Hester et Shauna ont pris un taxi pour se rendre à la clinique. Linda était allée en métro voir leur conseiller financier au World Financial Center pour discuter de la liquidation de quelques placements en vue du paiement de la caution.
Une douzaine de véhicules de police étaient garés pêle-mêle devant la clinique de Beck, orientés dans tous les sens, genre fléchettes lancées par un ivrogne. Leurs gyrophares tournaient à toute vitesse: alerte bleue et rouge. Les sirènes gémissaient. D'autres voitures étaient en train d'arriver.
— C'est quoi, ce cirque? a demandé Shauna.

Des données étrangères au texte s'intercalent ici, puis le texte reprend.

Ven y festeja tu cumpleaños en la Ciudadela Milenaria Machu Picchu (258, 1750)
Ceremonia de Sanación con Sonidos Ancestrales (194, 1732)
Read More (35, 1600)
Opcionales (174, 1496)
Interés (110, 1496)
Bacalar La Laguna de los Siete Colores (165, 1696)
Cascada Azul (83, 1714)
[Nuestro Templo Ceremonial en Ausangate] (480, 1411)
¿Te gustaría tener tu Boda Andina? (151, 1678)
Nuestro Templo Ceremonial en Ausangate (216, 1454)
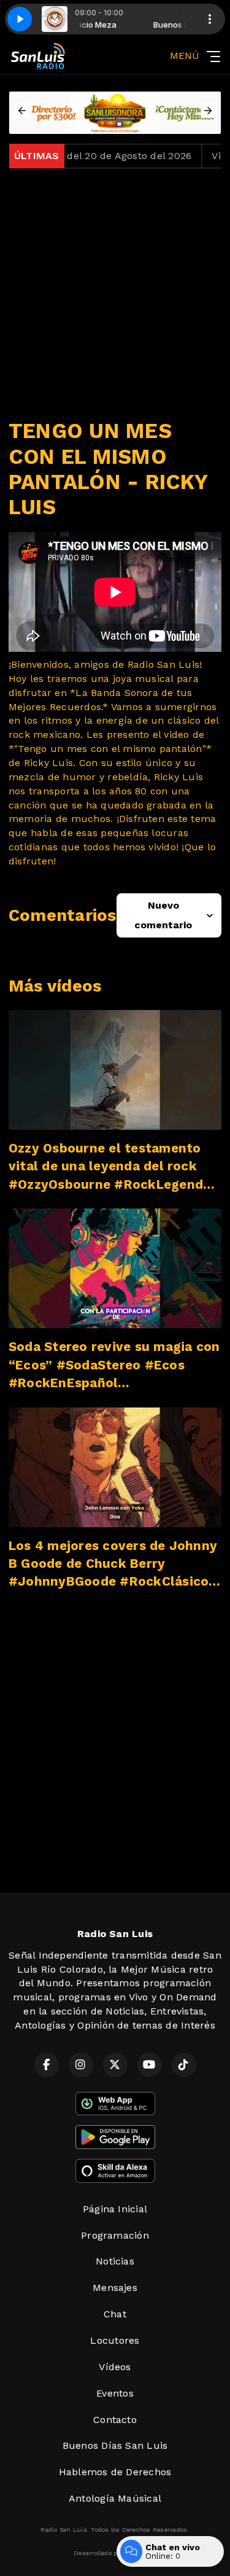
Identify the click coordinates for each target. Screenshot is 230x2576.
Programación (115, 2235)
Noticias (115, 2261)
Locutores (114, 2340)
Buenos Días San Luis (115, 2445)
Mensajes (115, 2287)
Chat (115, 2314)
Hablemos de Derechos (115, 2472)
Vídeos (115, 2367)
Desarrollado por (98, 2553)
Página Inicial (115, 2209)
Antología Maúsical (115, 2498)
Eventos (115, 2393)
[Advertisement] (115, 293)
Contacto (115, 2419)
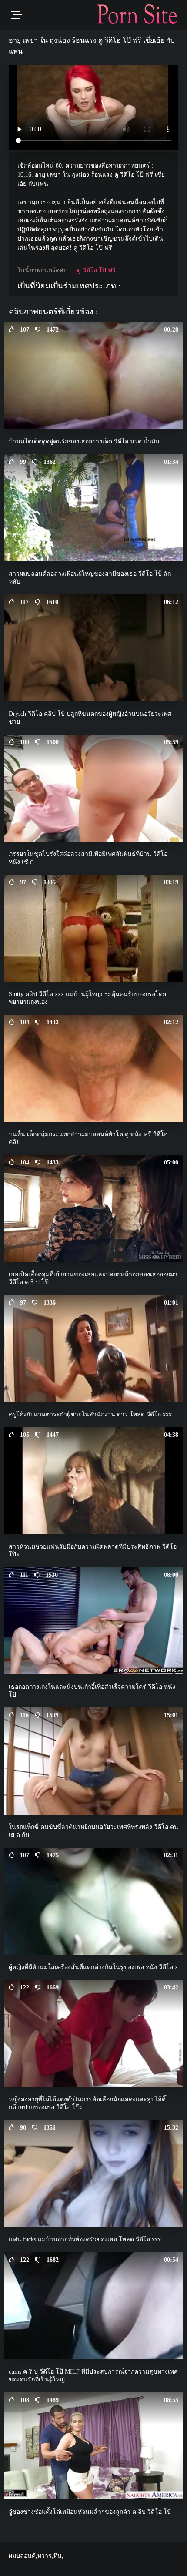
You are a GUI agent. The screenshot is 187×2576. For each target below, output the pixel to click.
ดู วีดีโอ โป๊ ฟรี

Hester a repéré le substitut du procureur Lance Fein, mais il les avait aperçues le premier. Il a foncé vers elles, le visage cramoisi, une veine palpitant sur le front.

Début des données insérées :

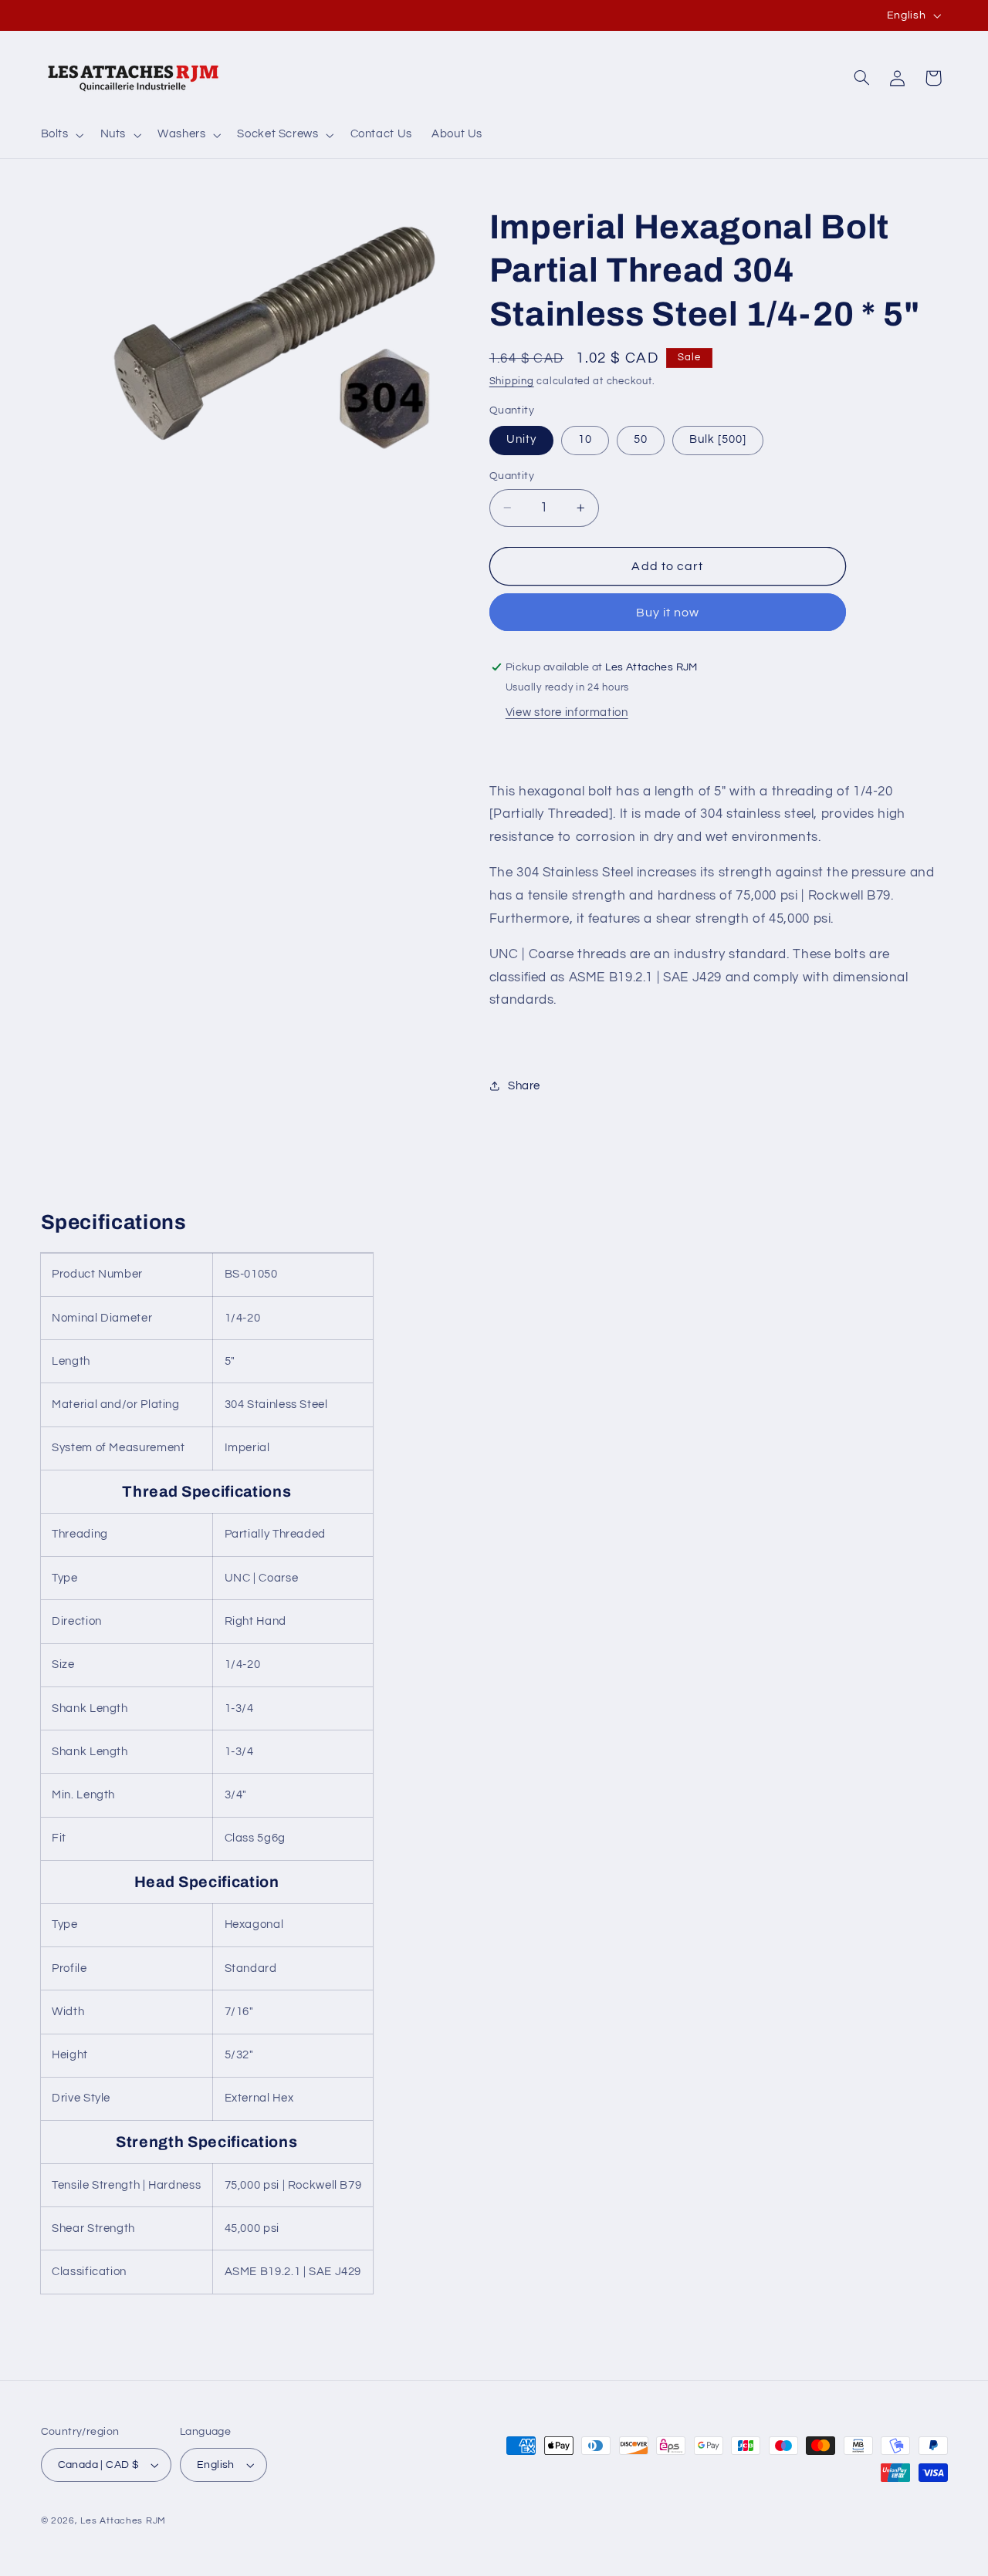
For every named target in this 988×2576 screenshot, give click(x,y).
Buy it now (668, 612)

— Il a filé, le fils de pute! a éructé Fein sans préambule.
— Vos hommes ont dû lui faire peur, a contré Hester.
Deux autres voitures de police se sont arrêtées devant la clinique. Ainsi que le camion de tournage de Channel 7.
Fein a lâché un juron.
— La presse. Nom de Dieu, Hester! Vous savez de quoi je vais avoir l'air?
— Écoutez, Lance…
— D'un nullard qui applique un traitement de faveur aux nantis. Comment avez-vous pu m'infliger ça, Hester? Vous savez ce que le maire va me faire? Il va me bouffer tout cru. Et Tucker…
Tucker était le procureur général du district de Manhattan.
— Bon sang, vous imaginez sa réaction?
— Monsieur Fein!
L'un des policiers était en train de l'appeler. Fein les a dévisagées toutes les deux une dernière fois avant de faire volte-face.
Hester s'est vivement retournée vers Shauna.
— Beck a perdu la tête ou quoi?
— Il a peur.
— Il est en fuite! a crié Hester. Tu comprends ça? Tu comprends ce que ça signifie?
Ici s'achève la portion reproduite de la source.